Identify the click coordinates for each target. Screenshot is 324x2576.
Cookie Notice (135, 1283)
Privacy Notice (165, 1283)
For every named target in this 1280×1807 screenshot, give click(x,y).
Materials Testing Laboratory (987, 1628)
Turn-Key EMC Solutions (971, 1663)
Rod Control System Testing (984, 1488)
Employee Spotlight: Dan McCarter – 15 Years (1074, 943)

* [Exercise] An exact repetition of all the records above is required.

* [Response area]
Identify the click coordinates for each target. Screenshot is 324x2576.
Cookie Notice (135, 1283)
Privacy Notice (165, 1283)
For every named target in this 1280×1807 screenshot, give click(x,y).
Materials Testing Laboratory (987, 1628)
Turn-Key EMC Solutions (971, 1663)
Rod Control System Testing (984, 1488)
Employee Spotlight: Dan McCarter – 15 Years (1074, 943)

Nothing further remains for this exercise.